### Exercise brief
Find the string "Given" in the data, and copy out each line that has it.

### Supplied records
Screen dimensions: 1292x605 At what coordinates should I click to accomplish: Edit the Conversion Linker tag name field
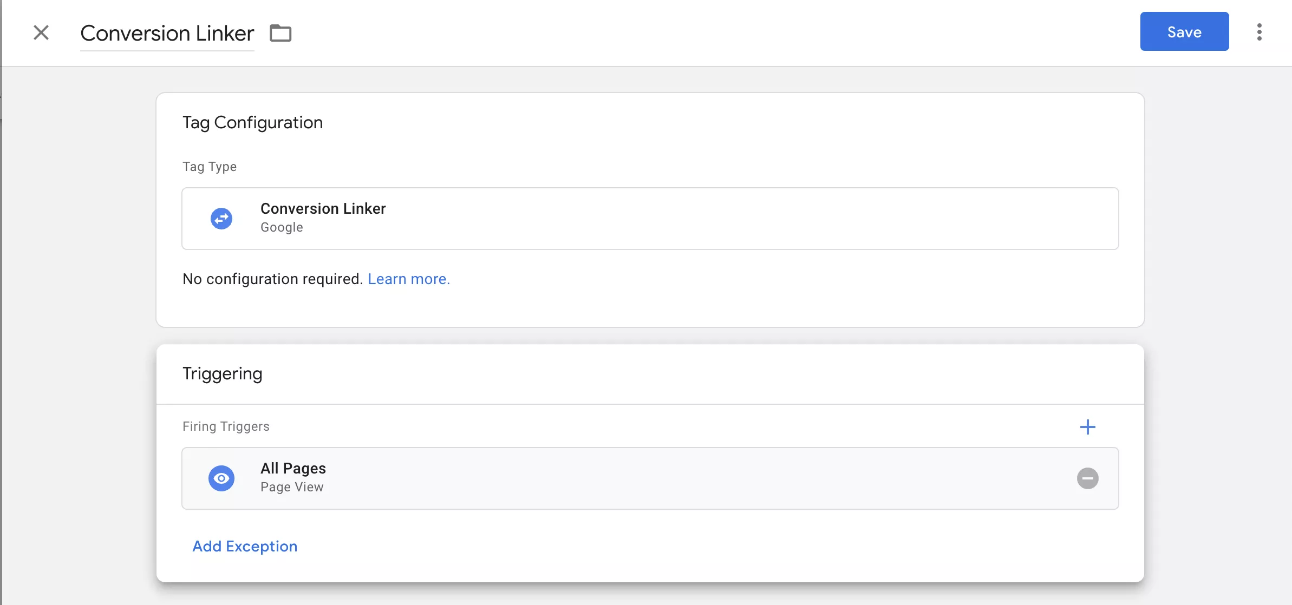tap(167, 34)
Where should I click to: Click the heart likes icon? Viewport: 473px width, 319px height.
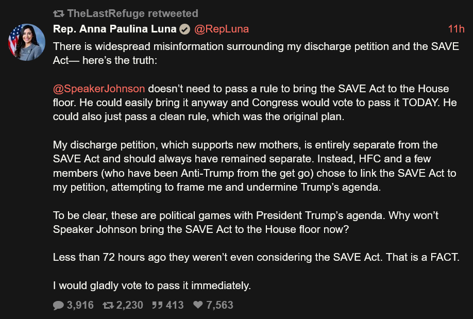198,305
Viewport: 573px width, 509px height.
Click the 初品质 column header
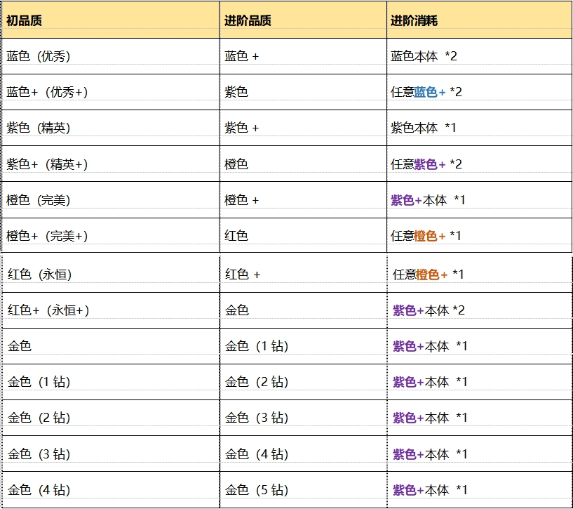tap(25, 20)
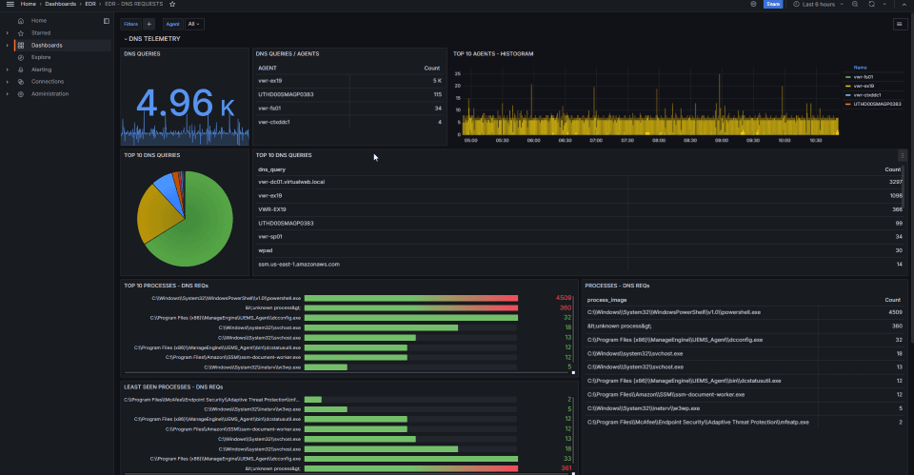The image size is (914, 475).
Task: Open the three-dot menu on Top 10 DNS Queries table
Action: point(902,155)
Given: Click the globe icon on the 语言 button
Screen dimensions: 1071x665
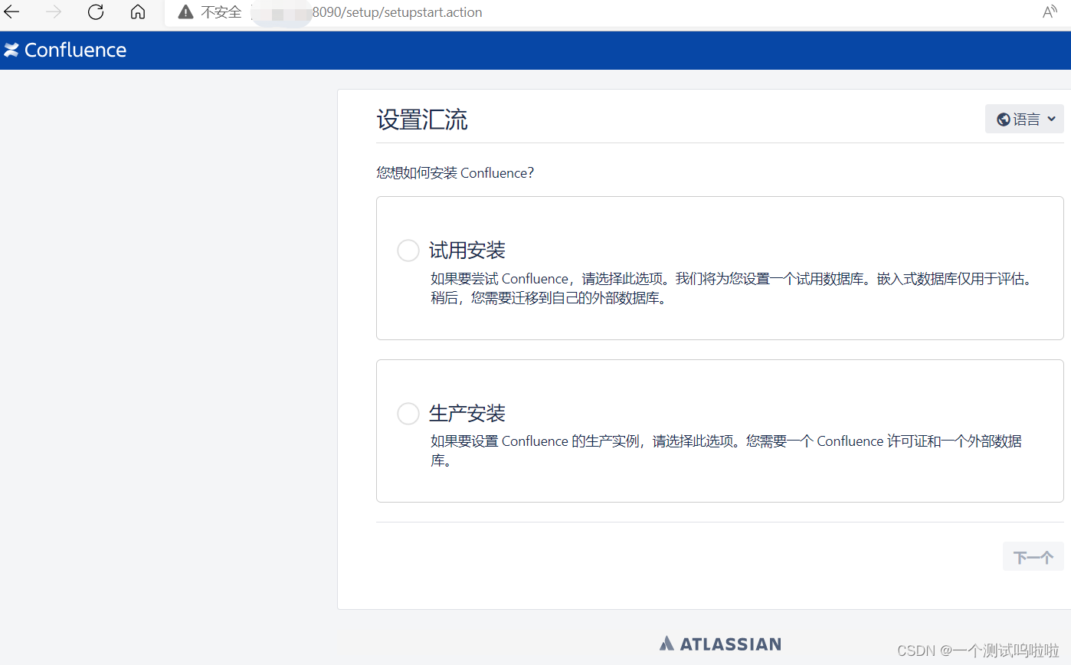Looking at the screenshot, I should point(1004,119).
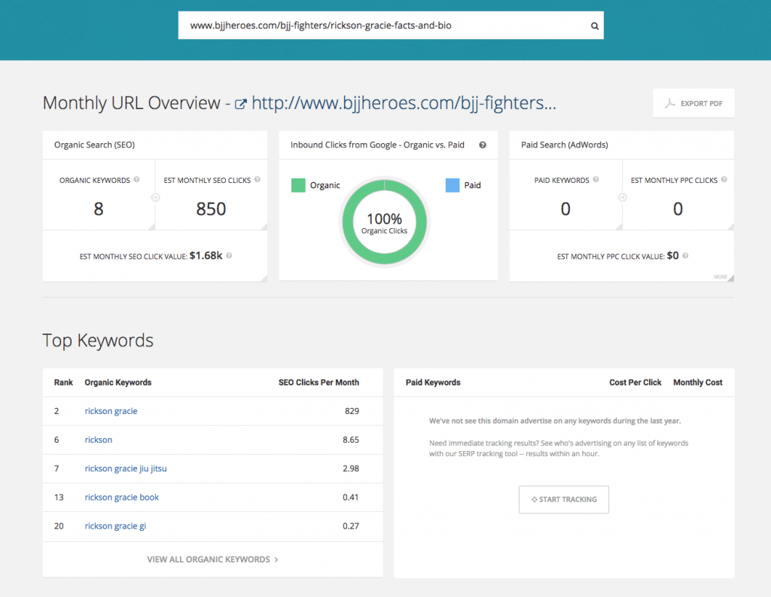This screenshot has width=771, height=597.
Task: Click help icon beside Est Monthly SEO Clicks
Action: (258, 180)
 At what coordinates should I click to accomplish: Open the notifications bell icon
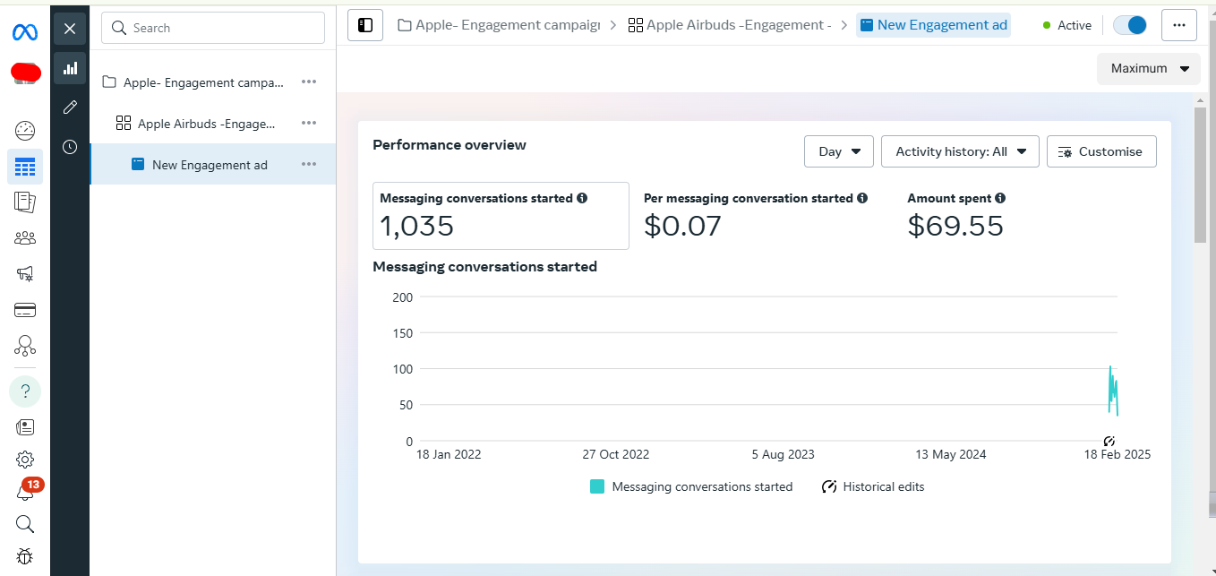[x=25, y=492]
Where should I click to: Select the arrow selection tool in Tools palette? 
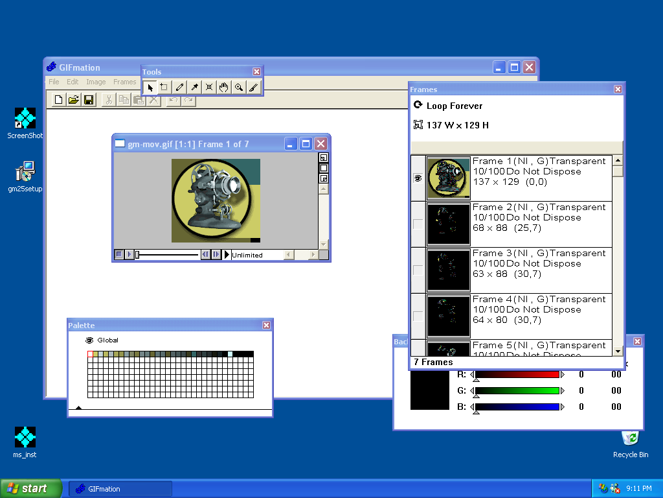(x=150, y=87)
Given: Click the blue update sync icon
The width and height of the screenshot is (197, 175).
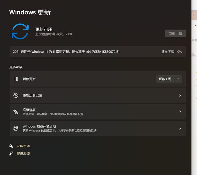Looking at the screenshot, I should click(20, 31).
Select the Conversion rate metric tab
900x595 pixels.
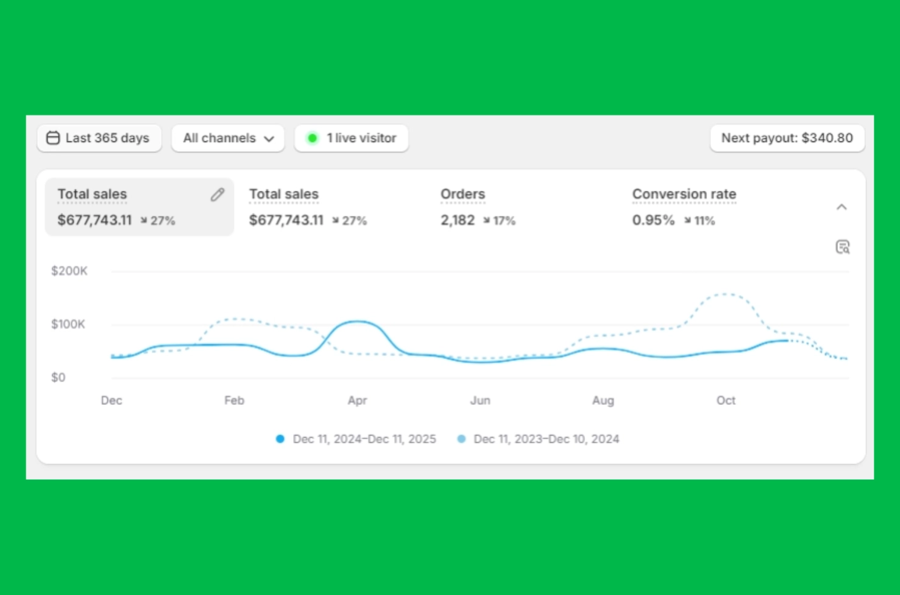click(683, 207)
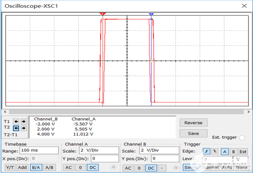This screenshot has height=173, width=253.
Task: Set Channel A coupling to AC
Action: pyautogui.click(x=68, y=168)
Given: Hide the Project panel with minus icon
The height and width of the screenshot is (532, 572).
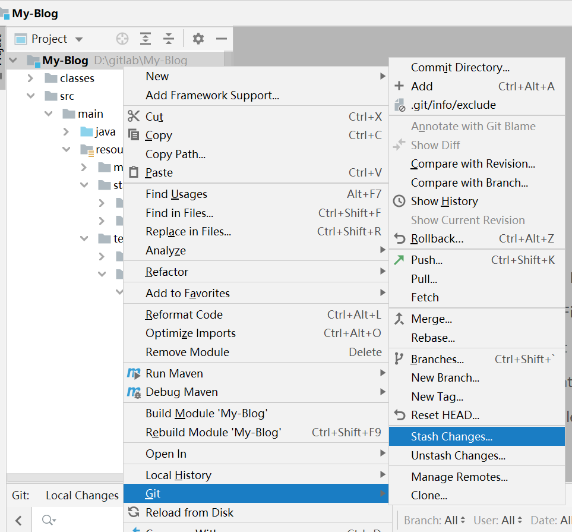Looking at the screenshot, I should (222, 39).
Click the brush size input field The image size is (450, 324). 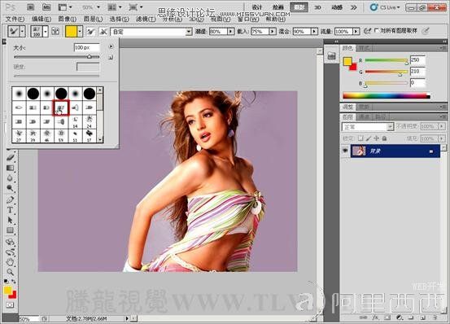[x=87, y=47]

### Response area
Given: Click the globe icon on the 语言 button
Given: Click the blue update sync icon
Given: Hide the Project panel with minus icon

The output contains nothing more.